Fintech businesses have disrupted the traditional legacy banking ecosystem. Whilst traditional banks rely on hooking customers into an entire ecosystem of services and products, fintechs narrow their focus towards doing the small things well. From payments to lending and wealth management, these industries are winning over customers by tapping on unmet customer needs and providing better, faster and more targeted financial services.

Financial services, in turn, are becoming a number-one focus for all kinds of companies, and fintech is destined to benefit various businesses. Access to fast, cheap and efficient services is fintechs’s primary objective but the path isn’t simple.  All the fintech startups, sooner or later, run into one major issue. Ultimately the necessity to integrate into the banking infrastructure remains unavoidable. Regulatory and structural considerations mean that fintech companies still depend on traditional banks for key functions. And it’s this infrastructure, a crucial part of any financial system, which is severely underdeveloped. 

For example, when sending a money transfer overseas,  the necessity to integrate SEPA and Swift transfers into your final product remains essential. Due to the complex processing requirements and the  long chain of intermediaries involved in the funds transferring process, delays are common with payments overseas taking an average of 5-10 days to arrive. 

But there is another way. A decentralised crypto-powered environment can completely bypass this chain, speeding up payments and reducing costs,  whilst minimising third party risks and providing  full transparency.  Determined to make cross-border money transfers immediate and universally accessible, Mercuryo enables using cryptocurrency to improve international and local remittances via a straightforward service that allows sending funds instantly. 

However, the banking sector doesn’t have to be left out entirely and the greatest threat to banks is stagnation, rather than the perceived threat of challenger technology. Whilst DeFi could indeed rival traditional banking, it also provides huge opportunity for innovation through collaboration. Fintech and crypto-powered products can be integrated into banking systems, bringing their services up to date. Mercuryo’s fintech crypto SAAS solution, for instance, works just like that. By leveraging the product, banks can enable customers to buy cryptocurrency using their fiat bank accounts. At the same time, the bank doesn’t need to hold any crypto as customers receive their coins via a third-party wallet. Mercuryo ensures custody of cryptocurrency and confirms the balance info with the bank. 

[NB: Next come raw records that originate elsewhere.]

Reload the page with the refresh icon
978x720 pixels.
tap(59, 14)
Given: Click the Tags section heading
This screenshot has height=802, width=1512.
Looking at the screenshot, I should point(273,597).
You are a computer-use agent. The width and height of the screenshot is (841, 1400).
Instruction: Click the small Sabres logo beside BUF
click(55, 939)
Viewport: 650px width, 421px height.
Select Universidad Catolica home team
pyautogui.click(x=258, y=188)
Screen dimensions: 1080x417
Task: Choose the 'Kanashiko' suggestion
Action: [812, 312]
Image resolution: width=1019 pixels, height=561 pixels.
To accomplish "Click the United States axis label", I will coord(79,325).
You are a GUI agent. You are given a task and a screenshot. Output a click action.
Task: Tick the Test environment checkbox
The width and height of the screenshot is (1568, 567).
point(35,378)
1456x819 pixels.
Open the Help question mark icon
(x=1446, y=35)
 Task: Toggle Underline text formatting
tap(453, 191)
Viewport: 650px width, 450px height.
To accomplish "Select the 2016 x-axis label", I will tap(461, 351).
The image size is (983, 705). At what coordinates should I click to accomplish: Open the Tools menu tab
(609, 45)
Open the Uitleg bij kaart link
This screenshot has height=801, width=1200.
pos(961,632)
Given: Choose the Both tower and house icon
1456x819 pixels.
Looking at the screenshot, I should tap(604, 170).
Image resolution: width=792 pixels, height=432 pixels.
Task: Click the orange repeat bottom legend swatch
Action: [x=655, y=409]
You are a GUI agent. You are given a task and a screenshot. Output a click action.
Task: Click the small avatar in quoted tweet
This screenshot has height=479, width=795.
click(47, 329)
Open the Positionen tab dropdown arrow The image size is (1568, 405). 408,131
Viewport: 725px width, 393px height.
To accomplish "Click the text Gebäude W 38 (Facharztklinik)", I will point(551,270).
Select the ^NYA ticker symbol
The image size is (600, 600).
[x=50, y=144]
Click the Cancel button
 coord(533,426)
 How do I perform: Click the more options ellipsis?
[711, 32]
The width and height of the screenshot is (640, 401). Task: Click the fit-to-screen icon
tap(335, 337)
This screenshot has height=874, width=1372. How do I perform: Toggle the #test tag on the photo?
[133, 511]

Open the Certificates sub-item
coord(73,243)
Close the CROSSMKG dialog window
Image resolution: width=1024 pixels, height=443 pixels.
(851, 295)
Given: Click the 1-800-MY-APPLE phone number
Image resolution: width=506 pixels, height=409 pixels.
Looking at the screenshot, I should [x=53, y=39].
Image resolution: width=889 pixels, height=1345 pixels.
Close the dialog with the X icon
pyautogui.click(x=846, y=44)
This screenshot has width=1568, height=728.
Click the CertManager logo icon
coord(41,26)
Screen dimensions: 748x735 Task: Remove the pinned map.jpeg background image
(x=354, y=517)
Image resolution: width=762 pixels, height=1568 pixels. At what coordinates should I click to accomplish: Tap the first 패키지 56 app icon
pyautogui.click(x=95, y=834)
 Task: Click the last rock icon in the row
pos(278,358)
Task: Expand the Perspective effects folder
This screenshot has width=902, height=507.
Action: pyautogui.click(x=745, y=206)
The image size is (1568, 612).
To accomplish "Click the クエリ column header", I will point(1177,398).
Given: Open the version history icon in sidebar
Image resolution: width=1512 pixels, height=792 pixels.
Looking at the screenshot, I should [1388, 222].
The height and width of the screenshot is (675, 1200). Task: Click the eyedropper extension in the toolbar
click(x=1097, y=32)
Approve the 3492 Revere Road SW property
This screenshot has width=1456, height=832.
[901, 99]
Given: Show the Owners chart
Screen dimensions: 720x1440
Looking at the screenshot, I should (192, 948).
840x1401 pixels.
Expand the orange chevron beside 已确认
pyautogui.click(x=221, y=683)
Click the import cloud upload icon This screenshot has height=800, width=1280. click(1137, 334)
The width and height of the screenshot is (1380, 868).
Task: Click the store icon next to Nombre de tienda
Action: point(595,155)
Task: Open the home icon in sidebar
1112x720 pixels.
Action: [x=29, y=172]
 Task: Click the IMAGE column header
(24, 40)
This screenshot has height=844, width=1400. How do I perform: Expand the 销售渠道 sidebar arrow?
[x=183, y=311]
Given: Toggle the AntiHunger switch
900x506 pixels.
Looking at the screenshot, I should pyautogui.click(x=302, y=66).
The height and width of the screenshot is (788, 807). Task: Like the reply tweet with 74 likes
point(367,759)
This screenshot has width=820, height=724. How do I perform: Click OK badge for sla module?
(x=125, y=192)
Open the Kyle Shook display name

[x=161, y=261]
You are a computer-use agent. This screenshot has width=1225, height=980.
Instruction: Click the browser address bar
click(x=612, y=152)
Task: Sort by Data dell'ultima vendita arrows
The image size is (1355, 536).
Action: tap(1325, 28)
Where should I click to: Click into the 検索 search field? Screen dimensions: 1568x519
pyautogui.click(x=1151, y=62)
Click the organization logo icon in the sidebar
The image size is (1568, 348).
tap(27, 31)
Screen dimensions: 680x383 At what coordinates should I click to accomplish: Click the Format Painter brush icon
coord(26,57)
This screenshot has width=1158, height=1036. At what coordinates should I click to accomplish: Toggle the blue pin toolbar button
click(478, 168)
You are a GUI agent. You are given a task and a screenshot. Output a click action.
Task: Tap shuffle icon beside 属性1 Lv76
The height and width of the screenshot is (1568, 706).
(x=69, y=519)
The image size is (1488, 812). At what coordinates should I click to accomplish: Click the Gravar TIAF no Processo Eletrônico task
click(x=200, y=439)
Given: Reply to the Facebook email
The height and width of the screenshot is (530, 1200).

DeFi is already disrupting markets like lending, borrowing, trading, insurance, and many other financial services. Implementing crypto for cross border could provide stability for SMEs; reducing cost, providing more flexibility and traceability and improving the speed of their international payments and as more blockchain, crypto, and fintech projects start collaborating, the transformation will accelerate.  Safe data storage, fast and cheap cross-border transactions, advanced digital identity verification, and universally accessible banking services will soon become a new reality. Blockchain has the potential to improve a wide range of business processes and benefit any industry with alternative solutions that can blend into the current finance scene smoothly. 

Despite all the advantages that DeFi can bring, there are still some practical barriers to penetrating the mainstream. Since major banks are huge institutions with a lot of inertia, it will take quite some time for them to decide whether to adopt crypto and launch their digital asset solutions. Plus more regulation is needed to combat misgivings of risk and fraud. The space is crying out for more collaboration and providing solid education around the benefits will mean a huge leap forward for financial services.